━━ Input data
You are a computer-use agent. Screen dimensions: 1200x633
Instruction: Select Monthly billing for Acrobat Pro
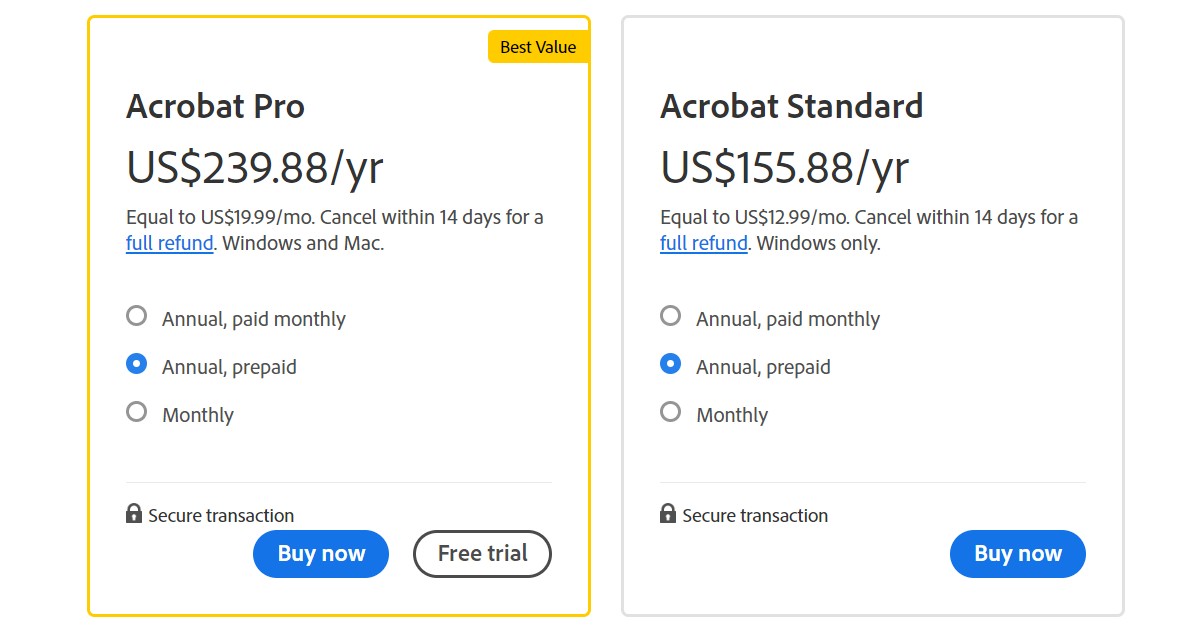tap(136, 412)
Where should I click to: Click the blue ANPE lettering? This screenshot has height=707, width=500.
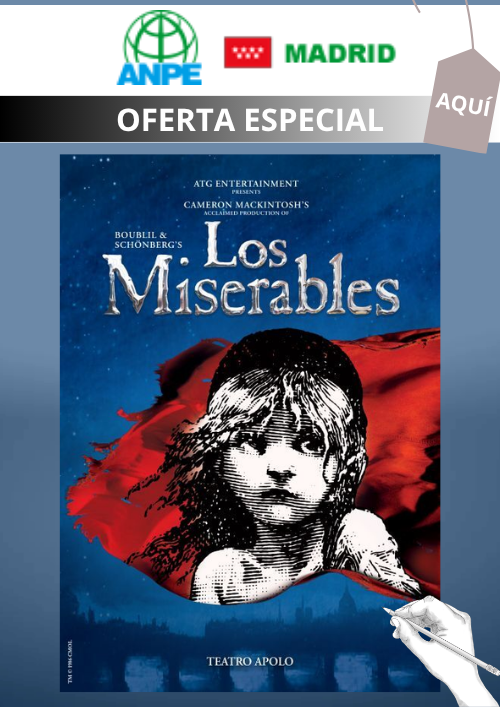(x=159, y=75)
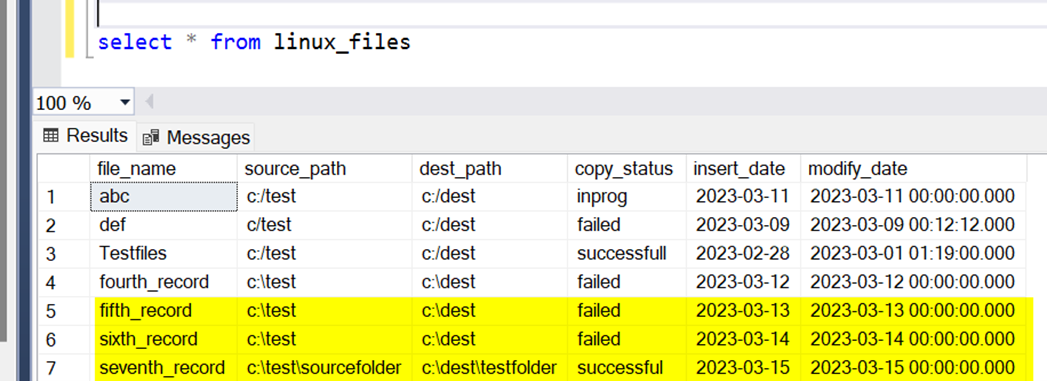The height and width of the screenshot is (381, 1047).
Task: Click the Results grid icon
Action: click(51, 135)
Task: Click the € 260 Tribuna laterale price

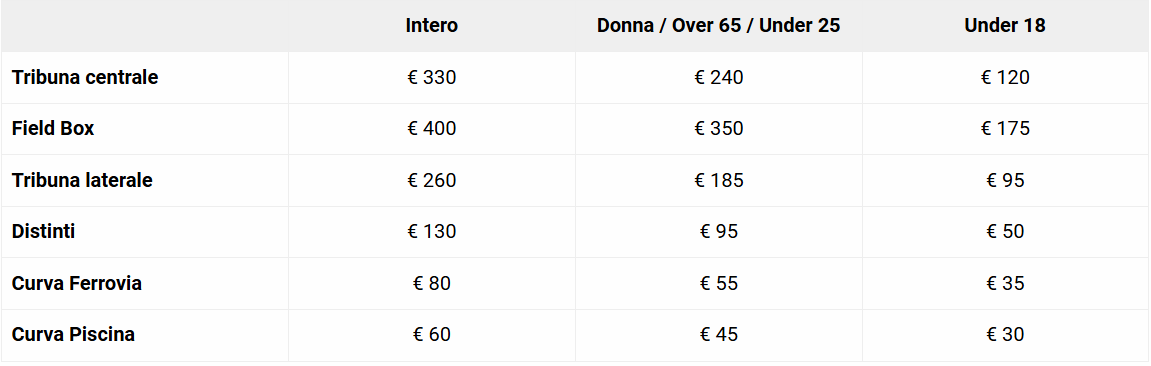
━━━━
Starting at the line that holds "Instruction: Select Monthly", reproduce each line through the last one of the listing, and nothing more; the pictures stay out.

Answer for this exercise:
Instruction: Select Monthly billing for Acrobat Pro
tap(136, 412)
Where should I click to: Click the blue ANPE lettering? This screenshot has height=707, width=500.
(x=159, y=75)
The height and width of the screenshot is (381, 1047).
Task: Click the Results grid icon
Action: click(51, 135)
Task: Click the € 260 Tribuna laterale price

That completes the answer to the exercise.